Termites are therefore of concern to both homeowners and the French authorities. The law in France requires that when selling a house the vendor is required to commission a report within the DDT that confirms the presence / absence of termites. The report is valid for a period of 6 months and is not qualified to comment on the structure of the house nor the specific consequences of infestation to the particular elements of the building structure.
The modern approach to address infestations includes replacement of damaged wood the application of chemicals to the deter future attack. However, much of the infestation will be in the timber favoured by the termites, buried deep behind masonry and therefore inaccessible to treatment. Accordingly remediation can be very costly and disruptive.
As a Building Surveyor in France we provide advice to adopt a strategic approach to combat termites and importantly provide enhanced defence against future infestation. To better understand the approach, it is important to firstly understand the environment required by termites. Subterranean termites require a damp environment in which to live and avoid sunlight. They build mud tubes to allow them to travel over dry structures and remain concealed from bright light. Accordingly a key to providing a less attractive environment to termites is the removal of damp to the structure and timber within the building. This is normally undertaken by a combination of addressing faults to roofs, gutters, drainage etc in addition to ensuring adequate ventilation to floor voids, roof voids etc. It is important that humid air from within the living areas of the house is ventilated out of the house and not into the roof void. Removal of shrubs and debris etc around the base of the house will also reduce shading and allow for easier inspection and observation of any termite evidence.
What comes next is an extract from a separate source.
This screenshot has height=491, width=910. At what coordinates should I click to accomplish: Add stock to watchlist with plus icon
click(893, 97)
‘Dry wood’ termites nest above ground and don’t require contact with the ground. Like any organism, even ‘dry wood’ termites require some moisture to live that they derive from the wood.
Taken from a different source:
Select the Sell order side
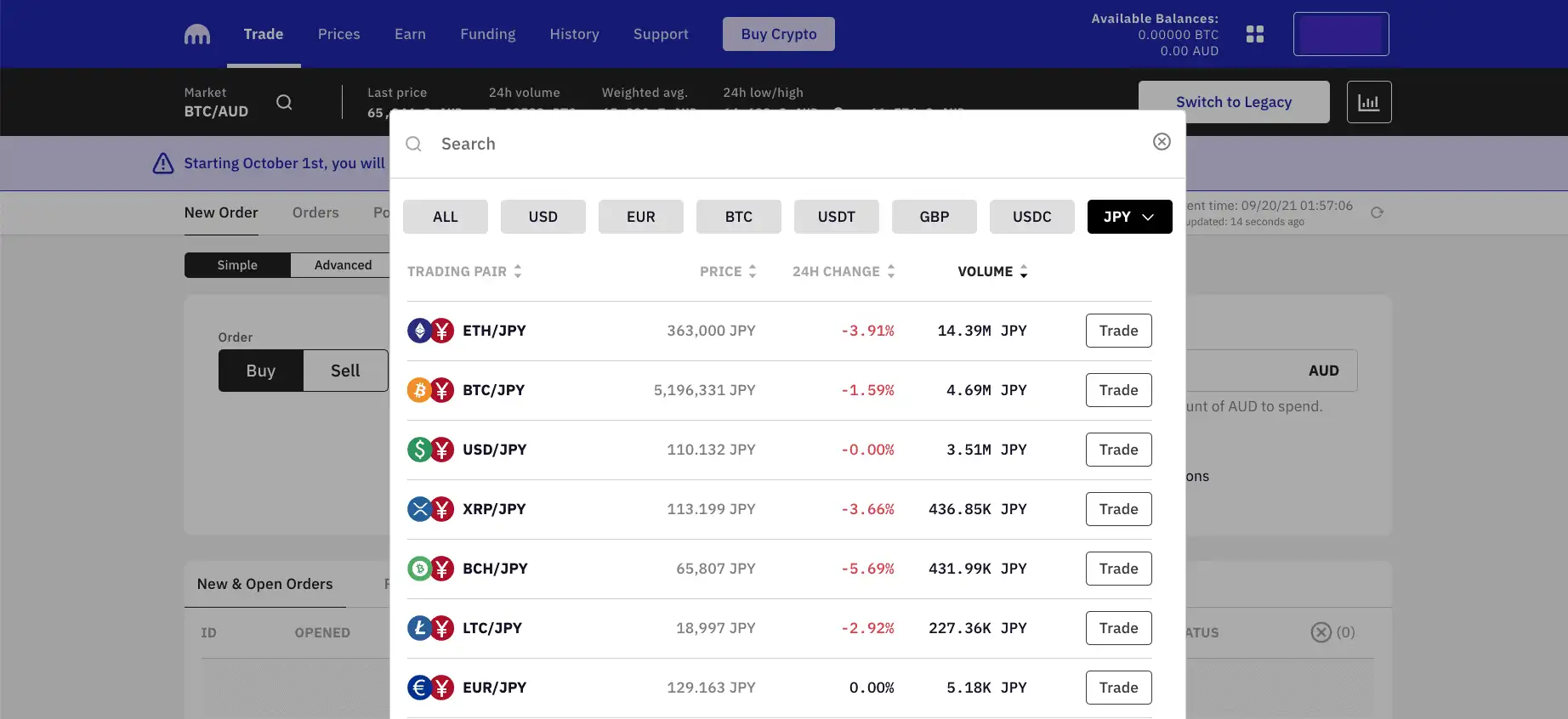 point(345,371)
As a Building Surveyor in France, we undertake detailed Property Survey inspections in accordance with RICS training and standards. This includes damp meter readings to timber and masonry. The Survey Report is forward looking, providing recommendations as to how to maintain and ventilate the property so as to keep the structure dry. This in turn will draw moisture away from timber imbedded within stone walls etc. The Survey also includes outbuildings and the general garden / grounds surrounding the house. Specific recommendations are made as to the type of plants / shrubs and flower bed design that should be adopted in the area surrounding the house so as to provide a hostile environment for termites. This is a critical element of the overall measures to be adopted to enhance defence to combat termite infestation. The vendor’s DDT report is valid for 6 months and is understandably caveated by the fact that the inspection cannot assess timber that is inaccessible, including that concealed behind masonry. The principles of our Report recommendations are valid for decades, and include recommendations for the drying of even the concealed timber.